_Goal of the exercise_: Pull out the entries that begin with the line containing "Given: Switch to the Sát thủ tab" and end with the line containing "Click the Bandwidth", including both of those lines. Copy them exactly, with nothing added or changed.

[Item-finding entries]
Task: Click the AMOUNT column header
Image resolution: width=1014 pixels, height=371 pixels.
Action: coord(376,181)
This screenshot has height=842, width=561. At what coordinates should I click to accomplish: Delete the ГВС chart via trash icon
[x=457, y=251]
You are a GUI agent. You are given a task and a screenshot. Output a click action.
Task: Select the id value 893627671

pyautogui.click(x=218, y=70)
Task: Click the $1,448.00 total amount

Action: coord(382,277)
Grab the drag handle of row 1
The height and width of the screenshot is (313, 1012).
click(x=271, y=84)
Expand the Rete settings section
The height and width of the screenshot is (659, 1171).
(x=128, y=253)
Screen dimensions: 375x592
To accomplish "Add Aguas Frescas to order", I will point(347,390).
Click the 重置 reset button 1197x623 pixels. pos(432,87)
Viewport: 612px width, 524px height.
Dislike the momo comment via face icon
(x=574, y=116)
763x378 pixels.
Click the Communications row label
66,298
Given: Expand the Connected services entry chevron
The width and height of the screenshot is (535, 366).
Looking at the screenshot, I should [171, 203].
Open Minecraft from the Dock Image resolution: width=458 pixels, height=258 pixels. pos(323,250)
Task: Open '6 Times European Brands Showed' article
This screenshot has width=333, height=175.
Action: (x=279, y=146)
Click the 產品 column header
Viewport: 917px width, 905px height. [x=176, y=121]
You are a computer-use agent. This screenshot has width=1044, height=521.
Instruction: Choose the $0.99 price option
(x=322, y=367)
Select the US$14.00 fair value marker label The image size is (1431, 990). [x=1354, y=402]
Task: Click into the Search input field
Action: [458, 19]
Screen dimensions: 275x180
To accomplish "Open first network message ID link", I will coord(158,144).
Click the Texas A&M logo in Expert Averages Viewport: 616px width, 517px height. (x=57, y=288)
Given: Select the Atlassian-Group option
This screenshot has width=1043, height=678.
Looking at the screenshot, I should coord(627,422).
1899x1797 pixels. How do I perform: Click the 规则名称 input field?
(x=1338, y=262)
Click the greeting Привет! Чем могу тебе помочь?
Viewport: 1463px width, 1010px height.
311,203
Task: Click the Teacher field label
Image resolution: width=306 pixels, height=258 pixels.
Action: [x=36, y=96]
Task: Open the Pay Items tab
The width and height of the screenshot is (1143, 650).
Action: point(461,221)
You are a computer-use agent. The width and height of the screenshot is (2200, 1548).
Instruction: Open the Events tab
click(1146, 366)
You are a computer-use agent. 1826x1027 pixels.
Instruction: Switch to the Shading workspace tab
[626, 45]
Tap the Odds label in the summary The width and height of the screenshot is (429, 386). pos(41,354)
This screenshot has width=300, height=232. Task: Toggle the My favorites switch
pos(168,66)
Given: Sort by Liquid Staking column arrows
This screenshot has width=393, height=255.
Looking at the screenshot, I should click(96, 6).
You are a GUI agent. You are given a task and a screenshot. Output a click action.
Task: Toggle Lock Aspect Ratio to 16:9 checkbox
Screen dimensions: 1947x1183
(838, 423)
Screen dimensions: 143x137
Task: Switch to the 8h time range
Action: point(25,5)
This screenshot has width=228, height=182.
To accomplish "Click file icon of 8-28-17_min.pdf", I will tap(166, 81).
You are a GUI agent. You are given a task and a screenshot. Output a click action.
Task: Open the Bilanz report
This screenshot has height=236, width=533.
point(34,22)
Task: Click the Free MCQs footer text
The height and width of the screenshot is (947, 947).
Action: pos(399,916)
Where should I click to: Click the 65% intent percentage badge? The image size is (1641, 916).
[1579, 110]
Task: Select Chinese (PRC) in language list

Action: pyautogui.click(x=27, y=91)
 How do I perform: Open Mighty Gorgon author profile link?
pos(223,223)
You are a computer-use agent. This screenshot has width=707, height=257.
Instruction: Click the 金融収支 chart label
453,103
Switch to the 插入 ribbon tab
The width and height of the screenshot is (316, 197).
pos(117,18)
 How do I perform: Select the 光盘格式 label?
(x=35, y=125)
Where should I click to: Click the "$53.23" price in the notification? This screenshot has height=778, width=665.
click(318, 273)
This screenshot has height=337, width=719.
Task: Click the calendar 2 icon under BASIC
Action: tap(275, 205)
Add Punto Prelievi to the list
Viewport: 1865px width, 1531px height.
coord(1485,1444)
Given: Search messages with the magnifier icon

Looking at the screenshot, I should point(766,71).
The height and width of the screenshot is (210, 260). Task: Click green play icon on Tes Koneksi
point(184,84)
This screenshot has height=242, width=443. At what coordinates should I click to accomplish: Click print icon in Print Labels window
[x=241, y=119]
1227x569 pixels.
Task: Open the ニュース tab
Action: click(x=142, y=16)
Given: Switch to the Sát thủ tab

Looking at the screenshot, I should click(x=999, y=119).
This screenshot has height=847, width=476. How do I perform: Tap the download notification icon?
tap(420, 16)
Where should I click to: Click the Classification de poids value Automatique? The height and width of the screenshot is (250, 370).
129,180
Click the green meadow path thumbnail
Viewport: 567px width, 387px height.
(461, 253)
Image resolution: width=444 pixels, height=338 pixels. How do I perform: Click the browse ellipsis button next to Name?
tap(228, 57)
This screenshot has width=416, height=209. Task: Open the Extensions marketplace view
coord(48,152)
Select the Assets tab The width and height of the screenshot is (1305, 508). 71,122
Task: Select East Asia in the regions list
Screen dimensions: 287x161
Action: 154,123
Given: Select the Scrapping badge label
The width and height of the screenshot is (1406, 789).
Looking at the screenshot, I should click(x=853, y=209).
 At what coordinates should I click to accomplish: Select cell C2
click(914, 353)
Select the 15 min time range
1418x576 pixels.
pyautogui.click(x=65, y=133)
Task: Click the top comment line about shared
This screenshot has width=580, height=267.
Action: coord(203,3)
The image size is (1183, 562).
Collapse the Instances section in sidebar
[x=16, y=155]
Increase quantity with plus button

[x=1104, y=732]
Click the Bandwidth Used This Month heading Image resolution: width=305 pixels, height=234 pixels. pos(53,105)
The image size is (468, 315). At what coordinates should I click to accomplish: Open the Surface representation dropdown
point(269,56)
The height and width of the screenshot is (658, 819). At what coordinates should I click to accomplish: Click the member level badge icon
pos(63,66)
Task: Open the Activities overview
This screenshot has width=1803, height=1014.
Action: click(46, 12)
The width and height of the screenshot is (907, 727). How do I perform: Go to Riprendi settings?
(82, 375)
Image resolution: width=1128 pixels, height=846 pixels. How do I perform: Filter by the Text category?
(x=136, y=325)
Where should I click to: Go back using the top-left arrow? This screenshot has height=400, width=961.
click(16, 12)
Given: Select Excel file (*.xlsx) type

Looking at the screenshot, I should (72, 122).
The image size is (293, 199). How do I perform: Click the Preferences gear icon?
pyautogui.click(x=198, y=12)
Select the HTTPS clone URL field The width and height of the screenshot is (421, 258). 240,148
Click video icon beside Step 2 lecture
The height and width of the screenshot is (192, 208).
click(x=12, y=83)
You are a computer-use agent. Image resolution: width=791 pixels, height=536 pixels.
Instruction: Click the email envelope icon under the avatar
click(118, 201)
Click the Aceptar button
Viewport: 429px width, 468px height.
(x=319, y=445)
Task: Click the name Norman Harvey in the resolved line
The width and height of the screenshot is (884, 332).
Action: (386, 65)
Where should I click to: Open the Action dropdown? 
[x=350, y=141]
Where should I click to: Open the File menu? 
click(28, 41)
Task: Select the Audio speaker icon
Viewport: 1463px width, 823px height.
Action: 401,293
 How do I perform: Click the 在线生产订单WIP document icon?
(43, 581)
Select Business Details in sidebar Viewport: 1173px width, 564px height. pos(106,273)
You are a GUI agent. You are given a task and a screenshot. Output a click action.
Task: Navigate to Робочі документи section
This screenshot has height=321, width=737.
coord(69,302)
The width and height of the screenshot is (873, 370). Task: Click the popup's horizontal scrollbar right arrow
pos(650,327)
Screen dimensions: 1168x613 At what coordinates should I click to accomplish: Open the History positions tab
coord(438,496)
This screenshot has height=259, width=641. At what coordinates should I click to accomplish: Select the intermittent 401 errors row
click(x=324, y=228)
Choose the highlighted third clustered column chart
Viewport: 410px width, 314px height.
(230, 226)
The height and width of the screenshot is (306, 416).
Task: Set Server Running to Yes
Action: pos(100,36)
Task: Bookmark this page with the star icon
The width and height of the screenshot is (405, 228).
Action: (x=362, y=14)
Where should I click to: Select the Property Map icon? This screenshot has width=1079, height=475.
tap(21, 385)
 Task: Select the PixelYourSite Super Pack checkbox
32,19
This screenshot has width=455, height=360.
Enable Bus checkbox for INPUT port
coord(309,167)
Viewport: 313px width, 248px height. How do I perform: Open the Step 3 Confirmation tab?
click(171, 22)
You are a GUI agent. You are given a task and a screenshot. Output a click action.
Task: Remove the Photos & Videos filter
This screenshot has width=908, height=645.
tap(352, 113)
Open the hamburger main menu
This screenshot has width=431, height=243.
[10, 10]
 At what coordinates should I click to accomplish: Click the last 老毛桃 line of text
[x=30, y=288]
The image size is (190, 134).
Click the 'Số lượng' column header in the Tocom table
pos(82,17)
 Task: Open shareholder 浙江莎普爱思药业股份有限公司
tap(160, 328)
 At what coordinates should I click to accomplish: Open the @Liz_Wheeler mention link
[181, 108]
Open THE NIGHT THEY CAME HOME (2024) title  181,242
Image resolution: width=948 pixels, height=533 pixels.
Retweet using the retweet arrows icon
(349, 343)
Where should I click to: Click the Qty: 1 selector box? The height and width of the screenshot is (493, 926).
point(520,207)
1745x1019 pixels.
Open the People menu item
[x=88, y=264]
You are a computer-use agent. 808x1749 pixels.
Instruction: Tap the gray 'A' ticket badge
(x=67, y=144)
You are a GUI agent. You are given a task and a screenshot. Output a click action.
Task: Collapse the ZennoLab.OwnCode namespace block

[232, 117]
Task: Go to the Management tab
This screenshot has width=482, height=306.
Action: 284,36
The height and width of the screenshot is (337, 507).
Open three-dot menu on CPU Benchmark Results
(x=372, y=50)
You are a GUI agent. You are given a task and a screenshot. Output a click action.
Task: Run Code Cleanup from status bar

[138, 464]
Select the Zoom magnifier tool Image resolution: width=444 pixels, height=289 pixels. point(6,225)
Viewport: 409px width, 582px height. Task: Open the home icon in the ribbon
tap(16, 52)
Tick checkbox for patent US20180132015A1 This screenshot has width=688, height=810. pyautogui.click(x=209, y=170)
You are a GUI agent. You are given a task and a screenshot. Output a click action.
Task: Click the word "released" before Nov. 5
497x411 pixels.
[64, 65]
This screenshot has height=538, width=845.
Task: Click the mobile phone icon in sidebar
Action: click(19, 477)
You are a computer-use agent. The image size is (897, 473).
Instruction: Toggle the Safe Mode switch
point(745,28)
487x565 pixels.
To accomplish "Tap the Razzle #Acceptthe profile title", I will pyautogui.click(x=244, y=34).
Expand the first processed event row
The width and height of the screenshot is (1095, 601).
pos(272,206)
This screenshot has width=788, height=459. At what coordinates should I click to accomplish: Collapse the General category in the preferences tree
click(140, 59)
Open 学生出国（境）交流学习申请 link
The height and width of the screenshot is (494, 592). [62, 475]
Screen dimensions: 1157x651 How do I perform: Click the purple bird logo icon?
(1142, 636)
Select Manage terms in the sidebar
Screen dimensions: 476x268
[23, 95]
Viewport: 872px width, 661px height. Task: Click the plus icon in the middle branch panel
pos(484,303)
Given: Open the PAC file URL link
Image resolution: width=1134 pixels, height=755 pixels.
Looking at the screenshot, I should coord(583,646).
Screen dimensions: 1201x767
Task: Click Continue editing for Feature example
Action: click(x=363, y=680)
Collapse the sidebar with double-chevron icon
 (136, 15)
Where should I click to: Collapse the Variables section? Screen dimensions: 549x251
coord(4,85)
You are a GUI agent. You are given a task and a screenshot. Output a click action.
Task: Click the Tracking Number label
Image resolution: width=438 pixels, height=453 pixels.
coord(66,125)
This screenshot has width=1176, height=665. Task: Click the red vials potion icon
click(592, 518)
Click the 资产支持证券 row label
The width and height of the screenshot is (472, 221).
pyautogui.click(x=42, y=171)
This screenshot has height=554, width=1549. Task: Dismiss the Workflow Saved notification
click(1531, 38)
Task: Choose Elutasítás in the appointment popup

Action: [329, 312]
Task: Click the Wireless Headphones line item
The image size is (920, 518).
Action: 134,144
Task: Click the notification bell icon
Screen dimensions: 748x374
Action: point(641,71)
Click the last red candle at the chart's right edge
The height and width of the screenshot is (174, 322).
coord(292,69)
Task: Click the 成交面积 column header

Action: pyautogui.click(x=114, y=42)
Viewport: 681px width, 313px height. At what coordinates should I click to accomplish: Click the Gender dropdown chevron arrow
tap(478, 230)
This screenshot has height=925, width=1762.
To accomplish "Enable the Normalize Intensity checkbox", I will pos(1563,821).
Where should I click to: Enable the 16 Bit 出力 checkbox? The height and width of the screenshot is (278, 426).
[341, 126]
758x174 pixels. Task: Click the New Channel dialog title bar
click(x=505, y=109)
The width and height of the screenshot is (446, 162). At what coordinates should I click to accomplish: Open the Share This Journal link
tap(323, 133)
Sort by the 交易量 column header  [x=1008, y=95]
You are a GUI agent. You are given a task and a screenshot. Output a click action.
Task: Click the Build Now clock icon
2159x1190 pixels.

_Written solution_:
Given: Switch to the Sát thủ tab

Looking at the screenshot, I should click(x=999, y=119).
This screenshot has height=847, width=476. How do I perform: Tap the download notification icon?
tap(420, 16)
Where should I click to: Click the Classification de poids value Automatique? The height and width of the screenshot is (250, 370).
129,180
Click the green meadow path thumbnail
Viewport: 567px width, 387px height.
(461, 253)
Image resolution: width=444 pixels, height=338 pixels. How do I perform: Click the browse ellipsis button next to Name?
tap(228, 57)
This screenshot has width=416, height=209. Task: Open the Extensions marketplace view
coord(48,152)
Select the Assets tab The width and height of the screenshot is (1305, 508). 71,122
Task: Select East Asia in the regions list
Screen dimensions: 287x161
Action: 154,123
Given: Select the Scrapping badge label
The width and height of the screenshot is (1406, 789).
Looking at the screenshot, I should click(x=853, y=209).
 At what coordinates should I click to accomplish: Select cell C2
click(914, 353)
Select the 15 min time range
1418x576 pixels.
pyautogui.click(x=65, y=133)
Task: Click the top comment line about shared
This screenshot has width=580, height=267.
Action: coord(203,3)
The image size is (1183, 562).
Collapse the Instances section in sidebar
[x=16, y=155]
Increase quantity with plus button

[x=1104, y=732]
Click the Bandwidth Used This Month heading Image resolution: width=305 pixels, height=234 pixels. pos(53,105)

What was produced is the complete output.